---------- Record set
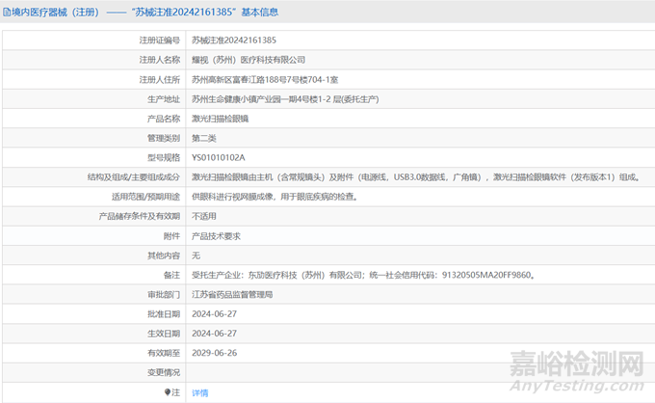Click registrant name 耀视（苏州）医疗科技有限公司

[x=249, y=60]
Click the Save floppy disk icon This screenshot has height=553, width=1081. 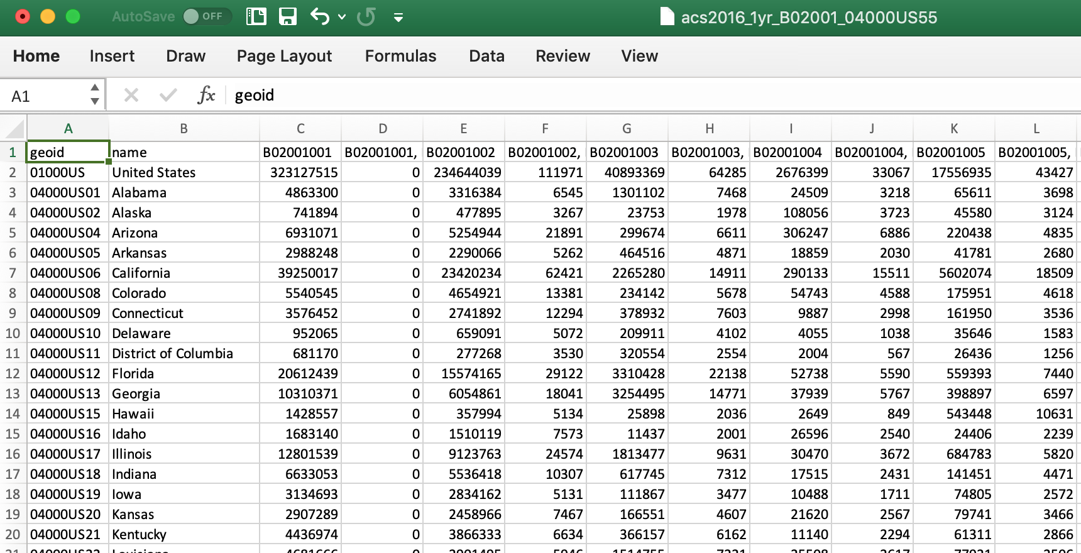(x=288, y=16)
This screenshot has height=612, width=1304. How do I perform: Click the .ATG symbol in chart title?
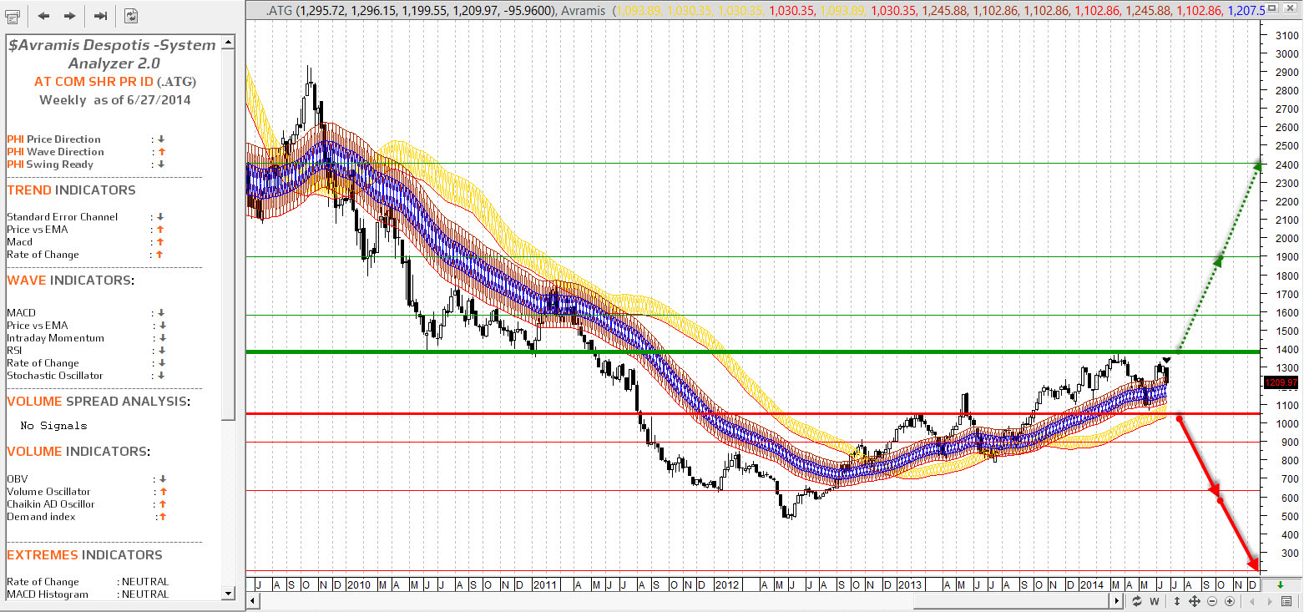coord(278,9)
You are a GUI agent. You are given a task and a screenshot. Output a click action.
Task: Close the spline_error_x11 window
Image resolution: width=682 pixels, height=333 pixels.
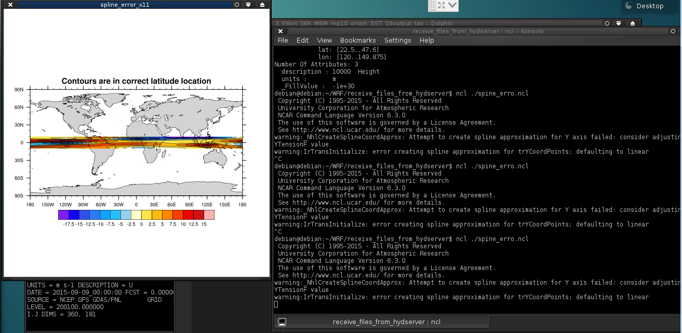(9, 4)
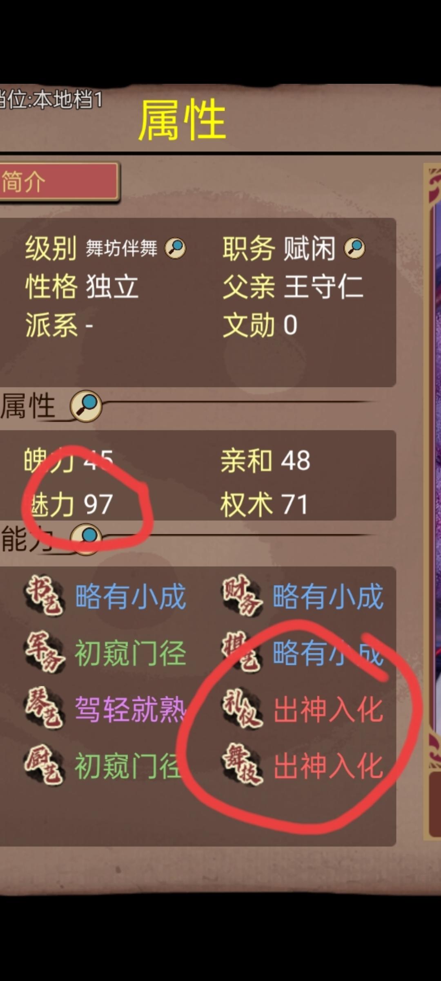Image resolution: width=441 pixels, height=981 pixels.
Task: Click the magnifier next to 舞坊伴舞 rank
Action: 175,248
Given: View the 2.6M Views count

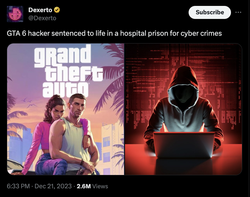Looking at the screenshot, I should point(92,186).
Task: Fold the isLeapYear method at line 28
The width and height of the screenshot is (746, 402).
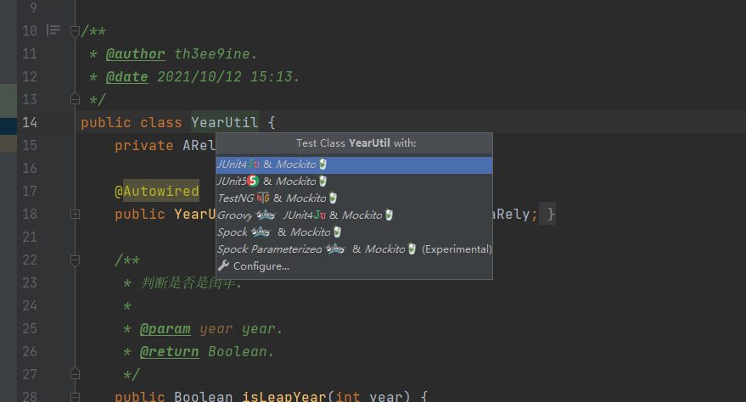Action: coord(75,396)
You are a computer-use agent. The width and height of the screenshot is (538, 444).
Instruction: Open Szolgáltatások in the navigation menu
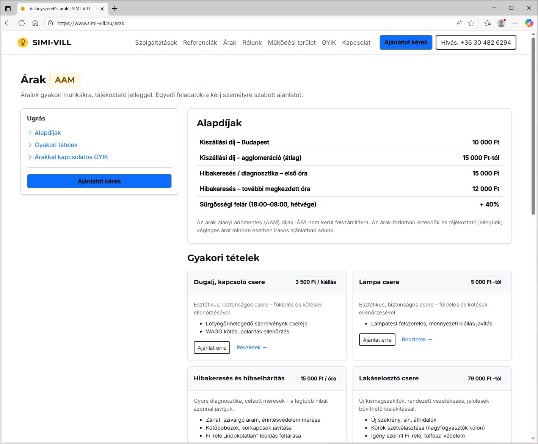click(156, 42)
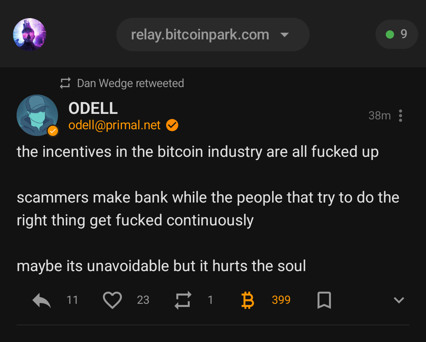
--------------------
What you will do:
The answer must consist of each line from the entries that contains the string "agent".

Written answer:
You are a GUI agent. You are given a task and a screenshot. Output a click action.
You are a computer-use agent. The width and height of the screenshot is (538, 444).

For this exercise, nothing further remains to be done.